A perfect illustration of this is “Lower Decks,” the 167th episode of the series and the 15th episode of the seventh and final season, which originally aired on Feb. 7, 1994.

Ensign Sito Jaxa is a Bajoran Starfleet officer serving aboard the USS Enterprise. Two years earlier while in Starfleet Academy in 2368, she was a member of Nova Squadron, along with Wesley Crusher. Under the direction of Cadet Nicholas Locarno, Nova Squadron attempted the dangerous Kolvoord Starburst maneuver during a flight exercise – an action that resulted in a collision and death of fellow cadet Joshua Albert. Jaxa and her fellow cadets lied about their flying of the illegal maneuver to a board of inquiry.

Character, courage and redemption.

Now serving on the USS Enterprise, after being handpicked by Capt. Jean-Luc Picard, Jaxa was to assist a Cardassian defector, Joret Dal, return to Cardassia Prime by posing as a Bajoran prisoner captured as part of a bounty hunt, which would allow Dal to cross the border without difficulty. She would then be returned to Federation space in an escape pod, after Dal reached Cardassian territory.

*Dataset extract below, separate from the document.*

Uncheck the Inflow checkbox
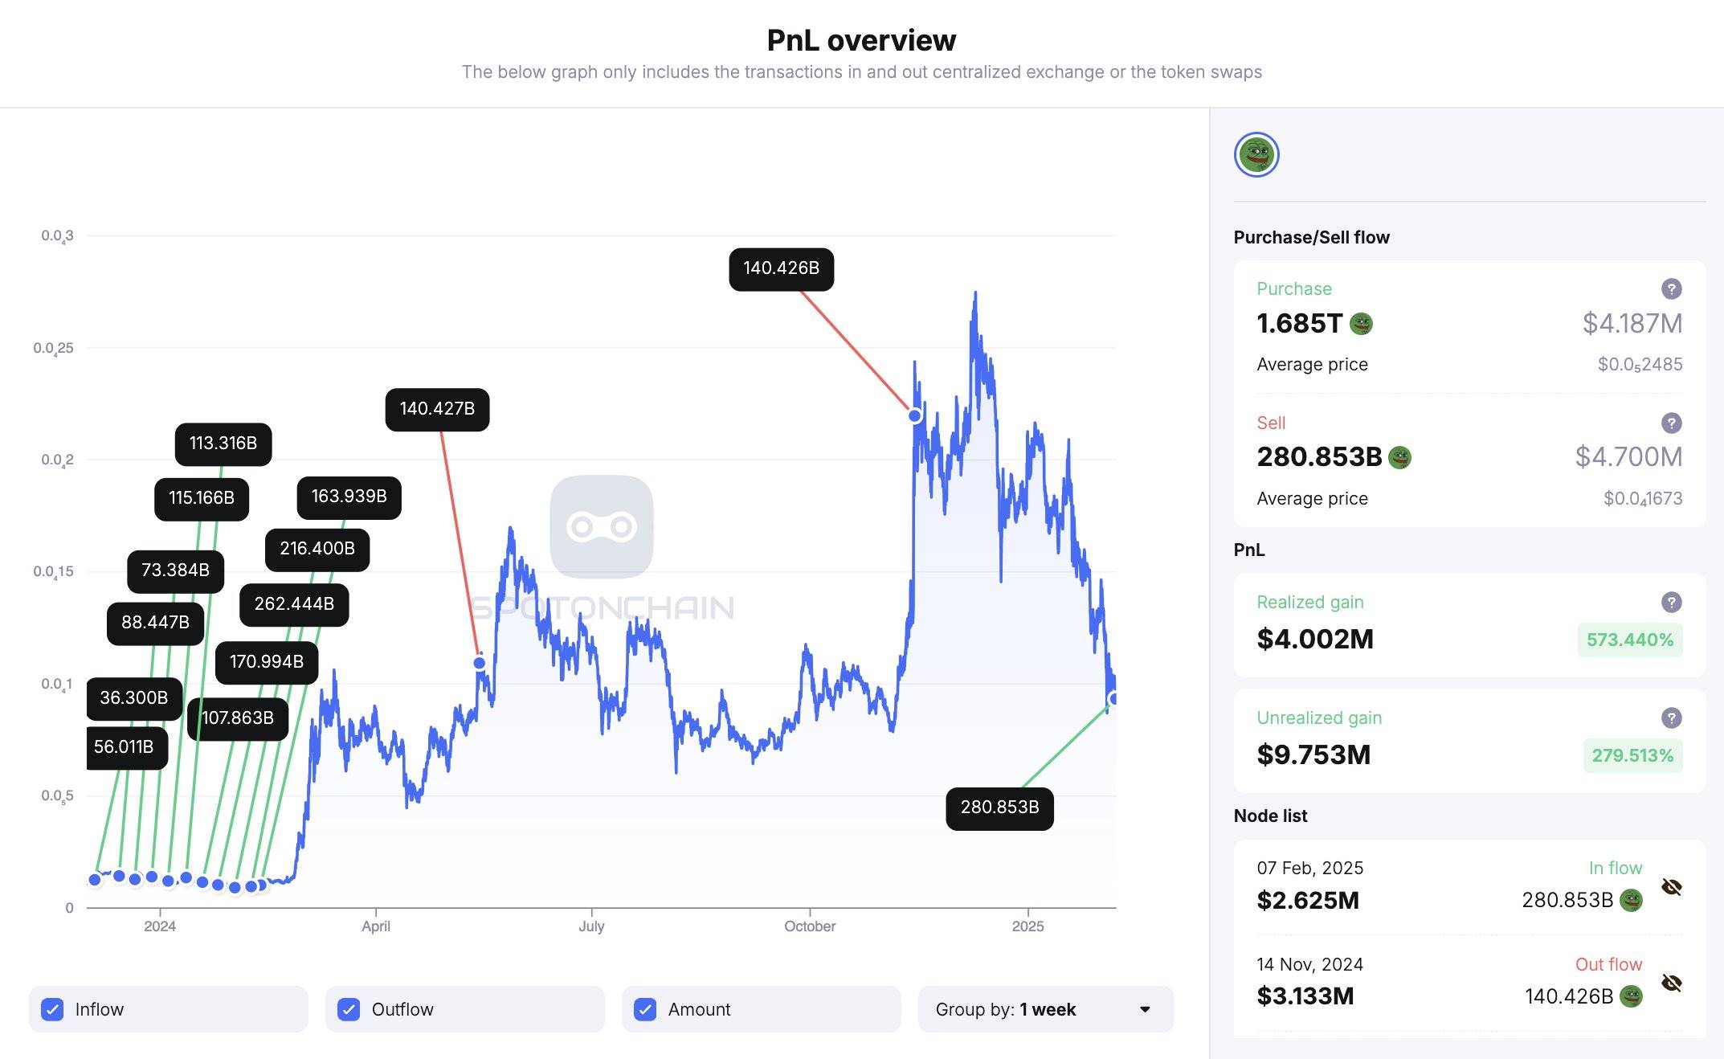Image resolution: width=1724 pixels, height=1059 pixels. tap(52, 1009)
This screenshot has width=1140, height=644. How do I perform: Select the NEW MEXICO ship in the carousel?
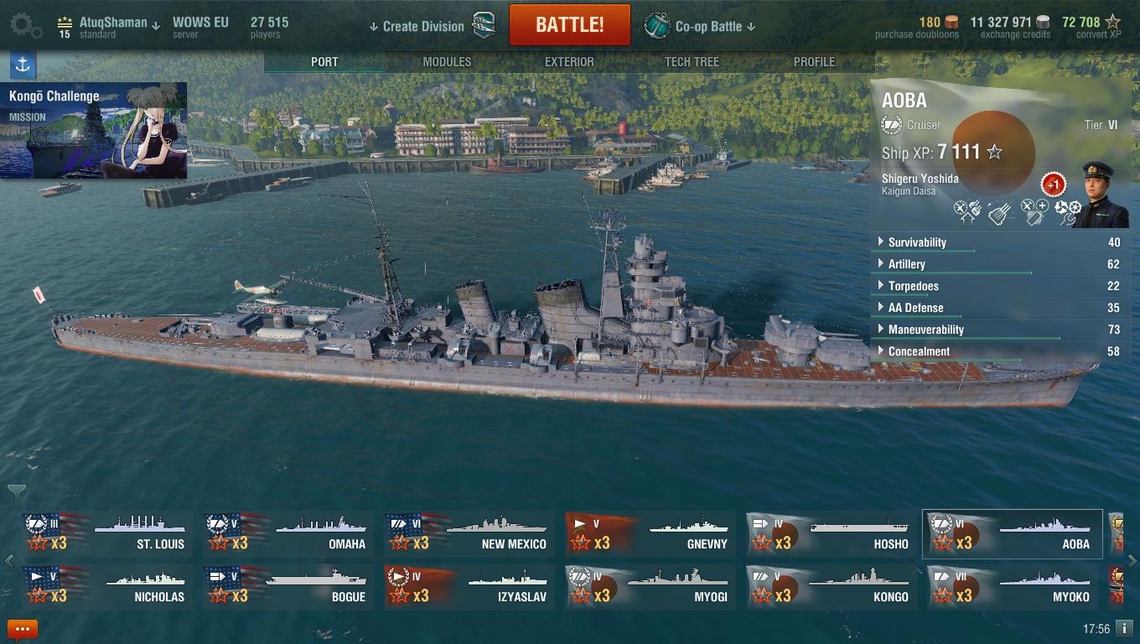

Jaxa freely volunteered for the mission, and was surgically altered to appear as if Dal had abused her in his custody Dal was shocked that she was so young, but was grateful that she risked her life in order for the mission to succeed. The Enterprise-D waited more than 32 hours for her to return before Picard orders a probe to be launched into Cardassian space, despite being warned that doing so could be considered a treaty violation, but the probe only detected debris 200,000 kilometres inside Cardassian space consistent with that of a destroyed escape pod. Eventually, a Cardassian communique was intercepted indicating that the escape pod was detected and destroyed after escaping.

And then with remarkable simplicity and brevity, these five sentences from Picard in a ship-wide address from the captain’s ready room off the bridge:

“To all Starfleet personnel, this is the Captain. It is my sad duty to inform you that a member of the crew, Ensign Sito Jaxa, has been lost in the line of duty. She was the finest example of a Starfleet officer, and a young woman of remarkable courage and strength of character. Her loss will be deeply felt by all who knew her. Picard out (https://www.youtube.com/watch?v=40XUt1HU5H8).”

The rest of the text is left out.